(DOCUMENT TEXT)
Judge Dismisses Prime Healthcare Lawsuit Against Kamala Harris

Judge Dismisses Prime Healthcare Lawsuit Against Kamala Harris

[Nov. 2, 2016] LOS ANGELES – A federal judge dismissed a lawsuit brought by Prime Healthcare against California Attorney General Kamala Harris, denying allegations that she improperly restricted the sale of six non-profit hospitals in California to Prime Healthcare in 2015, a deal the company walked away from a month later.

“It’s time for Prime Healthcare to stop wasting money on fringe conspiracy theories. This most recent in a string of major losses in court should worry Prime Healthcare stakeholders concerned about the company’s ongoing legal fight with the U.S. Justice Department and the devastating financial impact a loss could have on the company,” said Dave Regan, president of SEIU-United Healthcare Workers West (SEIU-UHW). “Prime’s legal strategy has done little more than waste the court’s precious time and resources.”

The Oct. 31, 2016 ruling by U.S. District Court Judge Gonzalo Curie dismissed allegations by Prime Healthcare that Harris colluded with SEIU-UHW to undercut the company’s purchase of the Daughters of Charity Health System.

In February 2015, Harris approved – with conditions – Prime Healthcare’s $843 million purchase of the Daughters of Charity Health System and its six, safety-net hospitals in California. She ordered Prime to operate the hospitals as acute care facilities for ten years and to maintain the majority of current hospital services at each hospital.
(End DOCUMENT TEXT)
Decide whether each statement below agrees with the article on the Prime Healthcare lawsuit: (a) The ruling that dismissed the lawsuit was issued on Oct. 31, 2016, by a U.S. District Court judge. (b) Harris approved Prime Healthcare's purchase of the Daughters of Charity Health System without conditions. (c) Prime was ordered to operate the hospitals as acute care facilities for five years. For each, answer yes or no and quote the words of the article that settle it.
(PROVIDED DATA)
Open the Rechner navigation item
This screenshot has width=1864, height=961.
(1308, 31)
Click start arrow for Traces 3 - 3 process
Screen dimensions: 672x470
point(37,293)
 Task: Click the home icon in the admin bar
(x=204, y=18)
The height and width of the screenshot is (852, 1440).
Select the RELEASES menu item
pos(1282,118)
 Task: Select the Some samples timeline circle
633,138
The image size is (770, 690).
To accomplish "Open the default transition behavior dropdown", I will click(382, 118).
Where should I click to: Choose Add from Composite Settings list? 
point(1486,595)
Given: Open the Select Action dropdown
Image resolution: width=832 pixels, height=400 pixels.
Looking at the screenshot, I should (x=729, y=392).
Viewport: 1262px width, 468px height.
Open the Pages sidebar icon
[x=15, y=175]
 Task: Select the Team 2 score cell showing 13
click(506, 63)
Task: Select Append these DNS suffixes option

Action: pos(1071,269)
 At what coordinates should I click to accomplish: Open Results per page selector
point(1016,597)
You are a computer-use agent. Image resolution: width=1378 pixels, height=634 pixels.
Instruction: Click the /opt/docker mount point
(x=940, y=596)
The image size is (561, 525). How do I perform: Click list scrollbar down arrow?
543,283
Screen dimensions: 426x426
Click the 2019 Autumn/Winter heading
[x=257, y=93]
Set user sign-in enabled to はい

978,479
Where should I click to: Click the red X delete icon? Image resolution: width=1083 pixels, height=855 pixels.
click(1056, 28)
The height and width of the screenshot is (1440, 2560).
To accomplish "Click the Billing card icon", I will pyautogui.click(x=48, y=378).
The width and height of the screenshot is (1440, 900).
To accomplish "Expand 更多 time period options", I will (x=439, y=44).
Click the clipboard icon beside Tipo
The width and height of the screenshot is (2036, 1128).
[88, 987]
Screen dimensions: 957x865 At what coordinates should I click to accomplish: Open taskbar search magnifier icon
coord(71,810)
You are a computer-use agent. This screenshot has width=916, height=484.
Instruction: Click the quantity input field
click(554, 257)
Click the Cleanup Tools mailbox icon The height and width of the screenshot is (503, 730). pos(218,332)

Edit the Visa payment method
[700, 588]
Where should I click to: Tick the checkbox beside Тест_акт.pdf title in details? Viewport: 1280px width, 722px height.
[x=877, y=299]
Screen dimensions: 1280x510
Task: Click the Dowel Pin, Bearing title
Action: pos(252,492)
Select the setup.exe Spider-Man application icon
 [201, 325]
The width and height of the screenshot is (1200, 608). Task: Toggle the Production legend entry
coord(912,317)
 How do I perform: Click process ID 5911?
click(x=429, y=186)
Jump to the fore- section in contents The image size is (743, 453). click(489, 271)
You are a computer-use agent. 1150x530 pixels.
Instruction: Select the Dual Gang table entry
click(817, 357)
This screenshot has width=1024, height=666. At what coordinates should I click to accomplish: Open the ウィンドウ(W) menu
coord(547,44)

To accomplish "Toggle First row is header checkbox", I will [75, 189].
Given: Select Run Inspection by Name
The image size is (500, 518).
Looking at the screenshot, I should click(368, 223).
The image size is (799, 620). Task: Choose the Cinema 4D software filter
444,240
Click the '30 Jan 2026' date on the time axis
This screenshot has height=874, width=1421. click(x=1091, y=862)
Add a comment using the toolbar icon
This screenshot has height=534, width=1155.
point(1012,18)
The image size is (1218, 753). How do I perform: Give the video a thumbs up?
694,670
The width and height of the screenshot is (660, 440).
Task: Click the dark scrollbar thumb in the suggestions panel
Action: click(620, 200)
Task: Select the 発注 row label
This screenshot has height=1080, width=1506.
(End PROVIDED DATA)
_RESULT OF THIS EXERCISE_
(a) Yes: "The Oct. 31, 2016 ruling by U.S. District Court Judge Gonzalo Curie"
(b) No: "Harris approved – with conditions – Prime Healthcare’s $843 million purchase"
(c) No: "She ordered Prime to operate the hospitals as acute care facilities for ten years"